# Best way to launder cotton diapers?



## Ninn (Oct 28, 2006)

I was just gifted with 8 dozen dipes in various sizes. They have been in storage in the ladies home, so I am washing them in hot water with soap and bleach, just to be sure. She also gave me about 6 pair of heavily lined rubber pants to go with the dipes. Marky is so much happier in these! His momma put him in a sposie for bed and he kept telling her "ow". She put him in the cotton, even knowing she would have to get up and change him in the night. 
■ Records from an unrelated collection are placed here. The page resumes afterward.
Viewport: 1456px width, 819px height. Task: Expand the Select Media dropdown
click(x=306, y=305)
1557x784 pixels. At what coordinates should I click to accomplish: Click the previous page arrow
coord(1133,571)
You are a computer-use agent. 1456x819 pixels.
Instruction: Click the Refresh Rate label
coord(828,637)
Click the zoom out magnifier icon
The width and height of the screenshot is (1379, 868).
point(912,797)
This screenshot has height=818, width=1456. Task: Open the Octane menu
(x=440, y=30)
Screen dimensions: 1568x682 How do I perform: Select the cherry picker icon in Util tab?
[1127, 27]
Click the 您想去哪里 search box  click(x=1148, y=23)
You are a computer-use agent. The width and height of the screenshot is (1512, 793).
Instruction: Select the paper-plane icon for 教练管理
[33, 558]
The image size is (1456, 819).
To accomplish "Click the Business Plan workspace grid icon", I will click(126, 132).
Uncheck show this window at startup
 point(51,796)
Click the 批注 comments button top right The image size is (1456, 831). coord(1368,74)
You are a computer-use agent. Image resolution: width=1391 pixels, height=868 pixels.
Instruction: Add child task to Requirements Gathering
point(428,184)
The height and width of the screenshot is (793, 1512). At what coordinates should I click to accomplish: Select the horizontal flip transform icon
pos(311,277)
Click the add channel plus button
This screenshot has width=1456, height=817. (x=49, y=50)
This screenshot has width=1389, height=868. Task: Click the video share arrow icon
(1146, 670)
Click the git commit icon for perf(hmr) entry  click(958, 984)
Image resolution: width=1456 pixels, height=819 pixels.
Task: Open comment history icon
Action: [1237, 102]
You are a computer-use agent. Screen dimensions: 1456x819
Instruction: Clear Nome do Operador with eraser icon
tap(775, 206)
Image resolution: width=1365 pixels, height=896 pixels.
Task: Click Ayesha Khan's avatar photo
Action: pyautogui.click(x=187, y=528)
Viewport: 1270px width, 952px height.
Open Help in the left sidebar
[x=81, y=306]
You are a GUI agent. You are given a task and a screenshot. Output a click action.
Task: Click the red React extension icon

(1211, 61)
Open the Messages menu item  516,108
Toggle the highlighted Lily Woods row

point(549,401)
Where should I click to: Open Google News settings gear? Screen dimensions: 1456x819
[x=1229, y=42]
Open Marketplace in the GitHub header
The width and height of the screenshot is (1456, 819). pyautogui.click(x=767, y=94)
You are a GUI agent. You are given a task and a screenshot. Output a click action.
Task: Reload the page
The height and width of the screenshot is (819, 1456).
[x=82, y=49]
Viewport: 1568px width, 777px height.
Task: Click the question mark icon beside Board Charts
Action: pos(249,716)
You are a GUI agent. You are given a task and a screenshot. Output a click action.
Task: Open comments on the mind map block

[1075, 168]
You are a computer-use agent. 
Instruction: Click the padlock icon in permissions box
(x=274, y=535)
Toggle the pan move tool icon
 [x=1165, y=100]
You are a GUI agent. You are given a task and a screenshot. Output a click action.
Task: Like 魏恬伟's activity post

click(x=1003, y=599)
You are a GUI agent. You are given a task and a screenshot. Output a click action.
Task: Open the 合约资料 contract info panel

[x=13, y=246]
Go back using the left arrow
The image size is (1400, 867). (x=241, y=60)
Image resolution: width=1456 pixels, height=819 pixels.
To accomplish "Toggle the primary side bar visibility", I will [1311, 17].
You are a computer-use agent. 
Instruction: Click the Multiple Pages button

I want to be sure that we care for these the best way. Those that don't fit will be passed along, but those that do should last a good long time. They are home made, from 3 layers of tshirt fabric or flannel sheets. They are super soft and heavy duty in the extreme. I can't wait to get some decent clips for them. These pins are dangerous with a wiggly baby.


----------



## Beaners (Feb 23, 2005)

We do ours in a front loading washing machine with detergent and a little bit of bleach on the first cycle. If they are really bad, the second wash cycle gets bleach too, otherwise it is just detergent. Then they go into the dryer, but they can line dry just as easily. Make sure the rubber liners don't go into the dryer or even in the washer during a hot cycle. They will break down fast. We got lazy and put some of them through the dryer. After two weeks they started cracking badly and needed to be replaced.

Doubling the diapers at night helps increase the absorbency a little, or using one as a pad inside the regular diaper. We use regular diaper pins, which means that sometimes I need to use my "serious face" when my daughter gets too squirmy on the changing table. She is 10 months and we haven't stuck her yet, although I have gotten myself pretty badly. It is harder to do at night, especially when you want to keep the lights low so the baby doesn't wake up.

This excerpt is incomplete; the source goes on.